▸ **WORK ORDER**
Would you output all the lines below precisely as they stand, leaving each picture out?
⟨
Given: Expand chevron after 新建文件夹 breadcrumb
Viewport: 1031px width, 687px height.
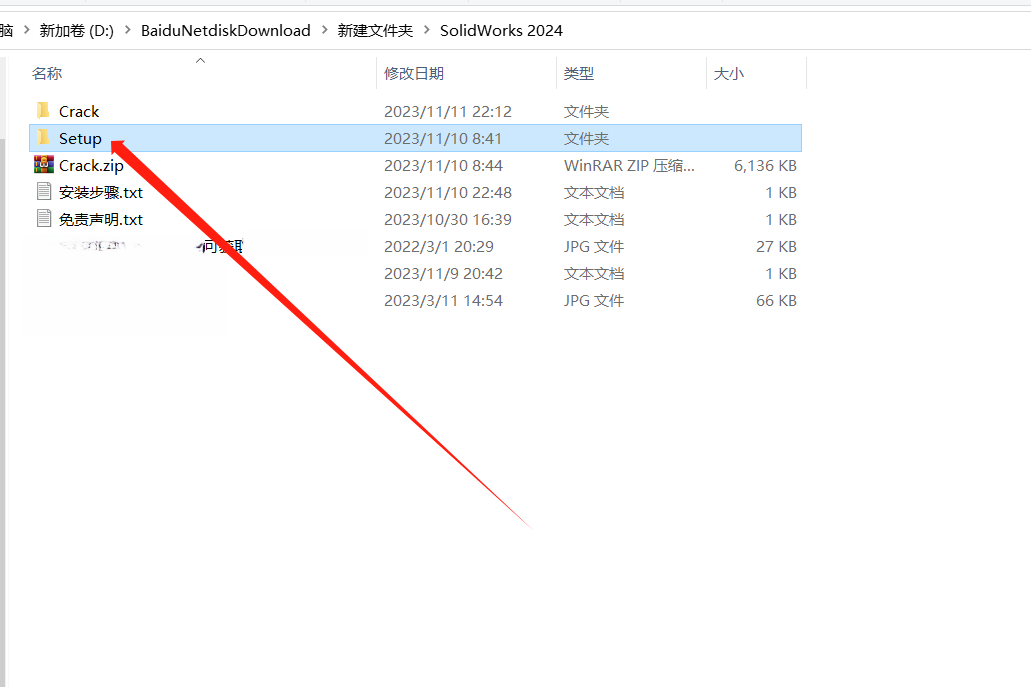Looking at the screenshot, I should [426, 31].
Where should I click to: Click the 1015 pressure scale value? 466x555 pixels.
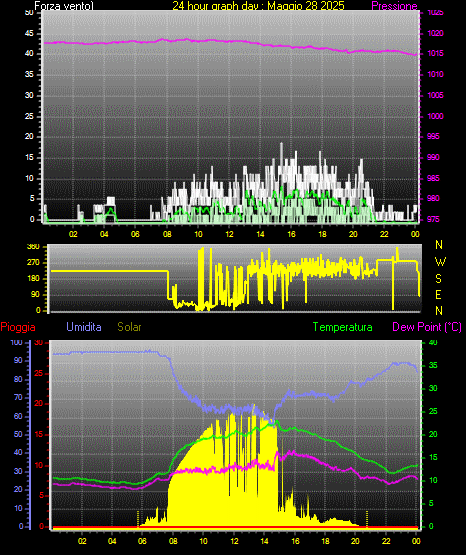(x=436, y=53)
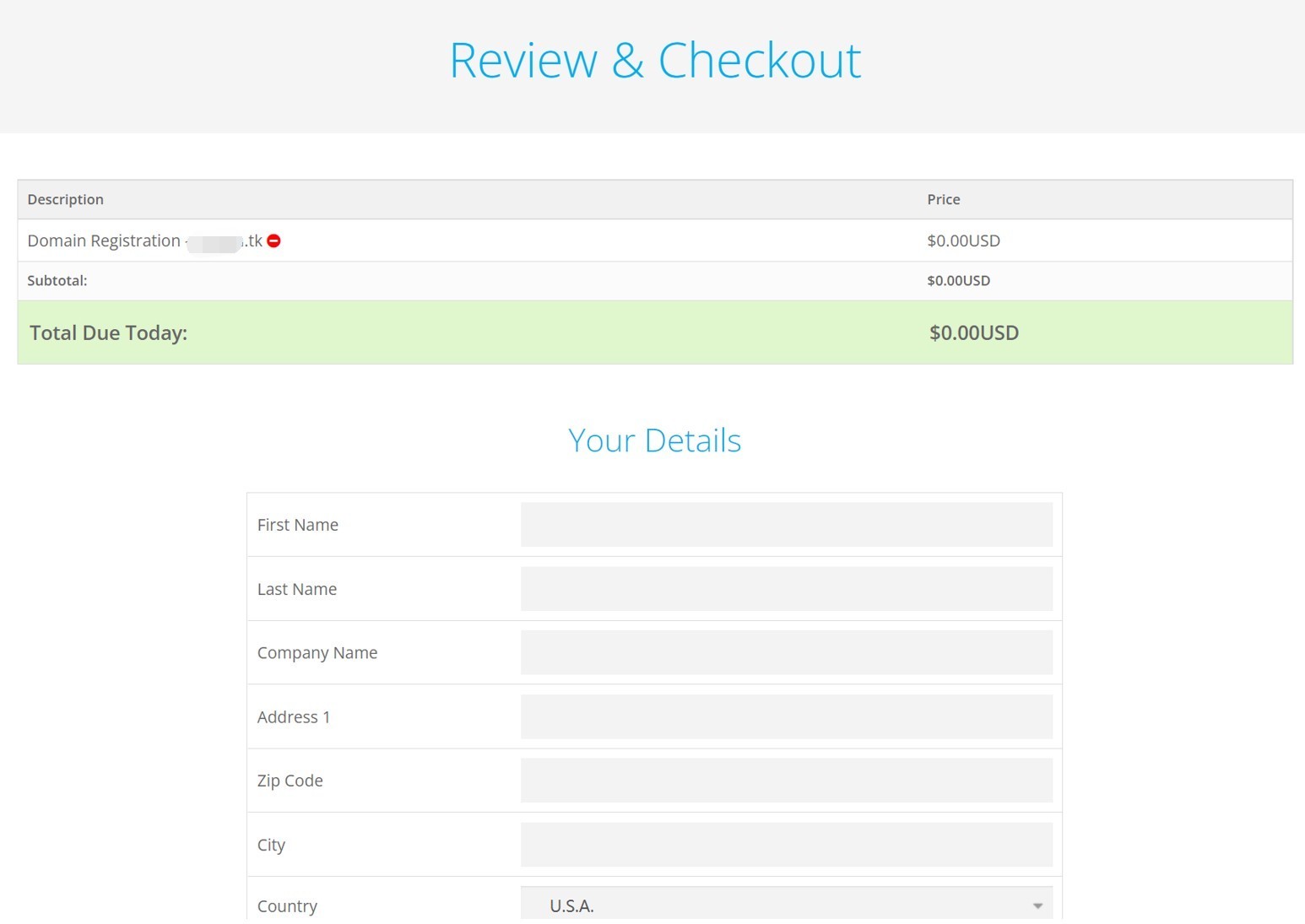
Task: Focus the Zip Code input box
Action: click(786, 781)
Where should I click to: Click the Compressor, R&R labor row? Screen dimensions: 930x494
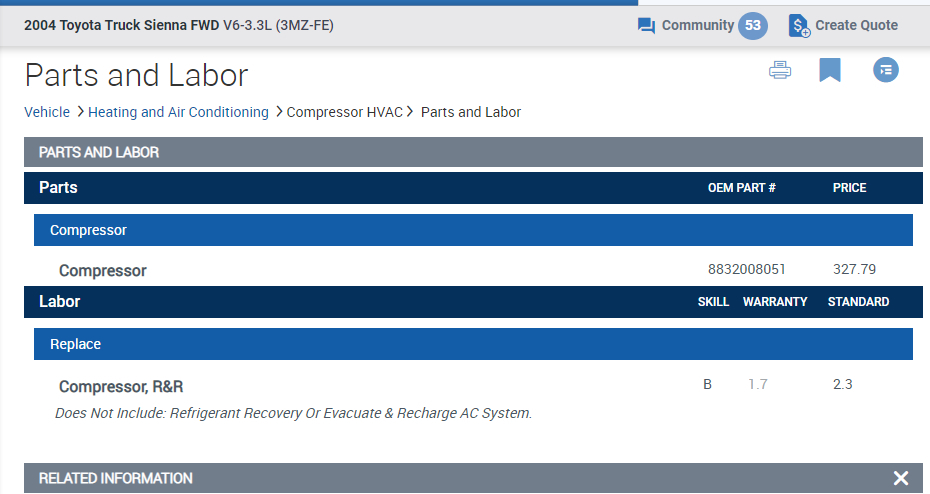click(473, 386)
⟩
▸ **EXPECTED OUTPUT**
Given: Expand chevron after 新建文件夹 breadcrumb
Viewport: 1031px width, 687px height.
Looking at the screenshot, I should [426, 31].
Where should I click to: Click the 1015 pressure scale value? 466x555 pixels.
(x=436, y=53)
Task: Focus the Zip Code input box
Action: click(786, 781)
Where should I click to: Click the Compressor, R&R labor row? Screen dimensions: 930x494
click(473, 386)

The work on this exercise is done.